Problem statement>
Quote everything from the line containing "At what coordinates should I click to accomplish: Click" down to the end of the entries, leaving out the pictures.

++++ Extracted data

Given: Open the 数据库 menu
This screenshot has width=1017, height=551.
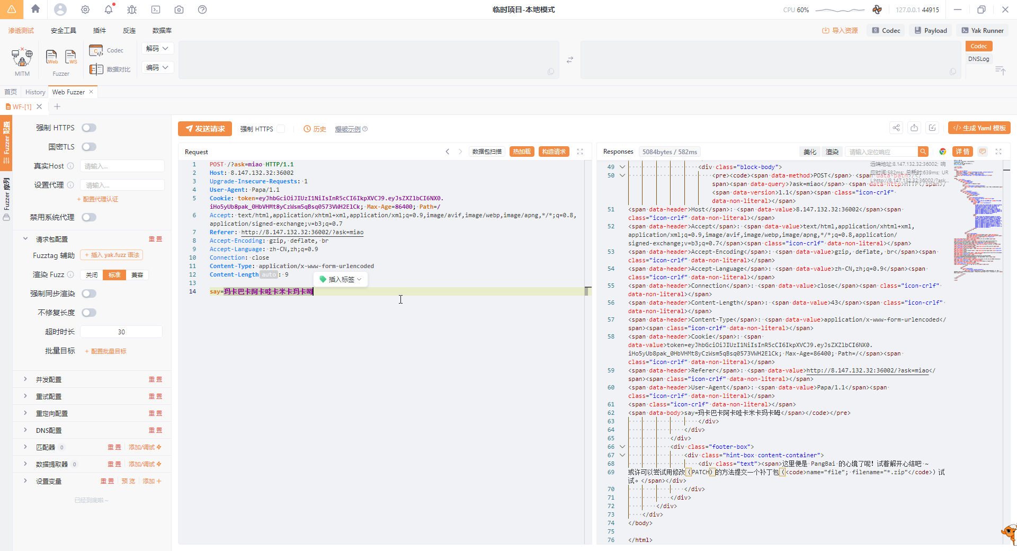Looking at the screenshot, I should 162,31.
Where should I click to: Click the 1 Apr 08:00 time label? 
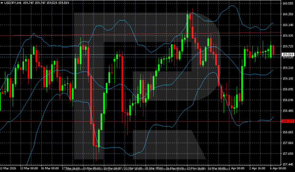[237, 169]
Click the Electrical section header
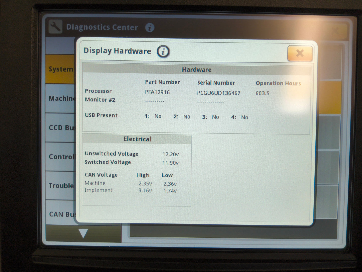The width and height of the screenshot is (362, 272). pos(137,139)
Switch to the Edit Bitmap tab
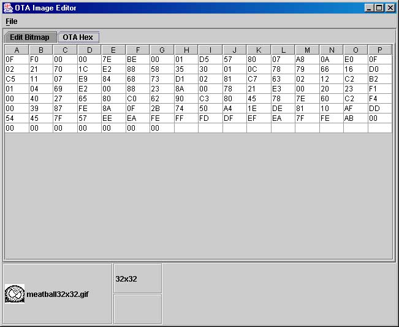The height and width of the screenshot is (327, 399). (x=30, y=37)
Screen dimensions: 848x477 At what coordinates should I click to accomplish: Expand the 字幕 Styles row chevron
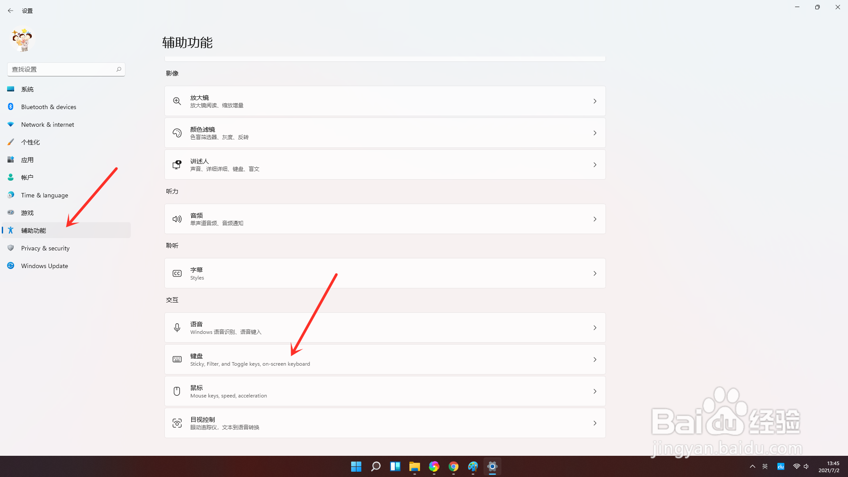[595, 273]
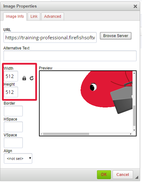Click into the URL text field
The height and width of the screenshot is (182, 142).
click(x=50, y=37)
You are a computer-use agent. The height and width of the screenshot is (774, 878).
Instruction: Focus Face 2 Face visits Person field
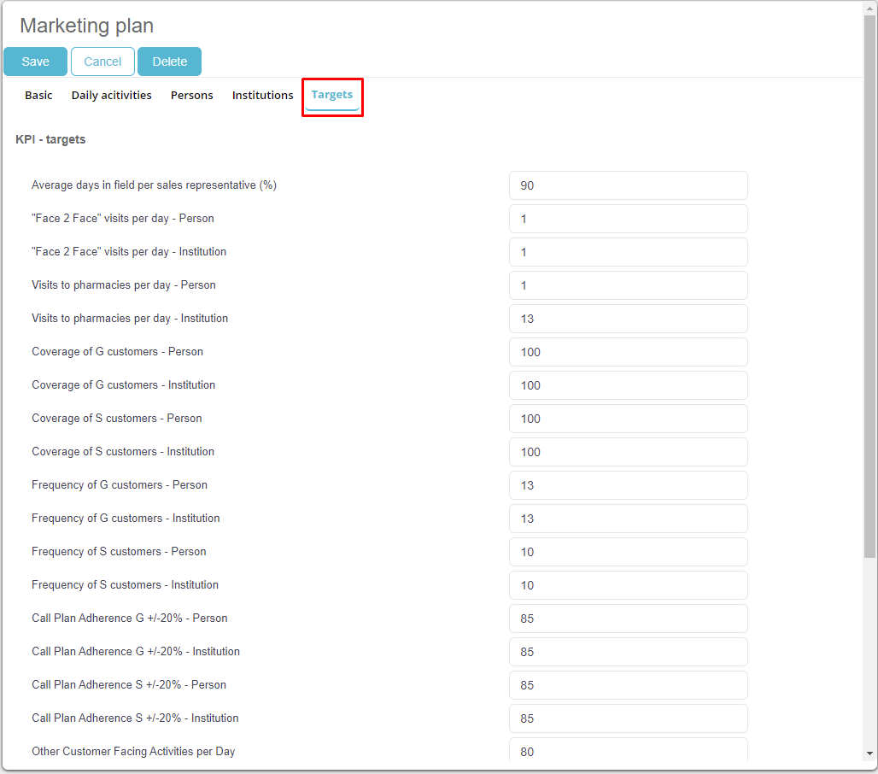point(628,219)
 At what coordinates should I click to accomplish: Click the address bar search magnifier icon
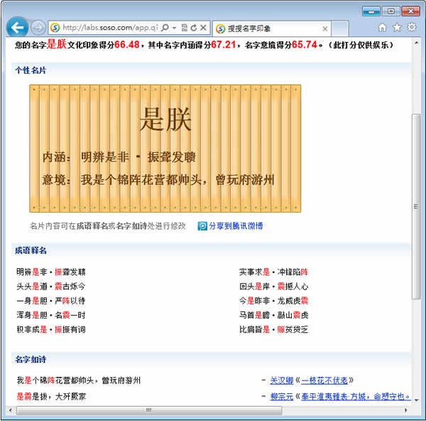tap(165, 28)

++++++++

Finished task>
 At what coordinates should I click to accomplish: Click the address bar search magnifier icon
tap(165, 28)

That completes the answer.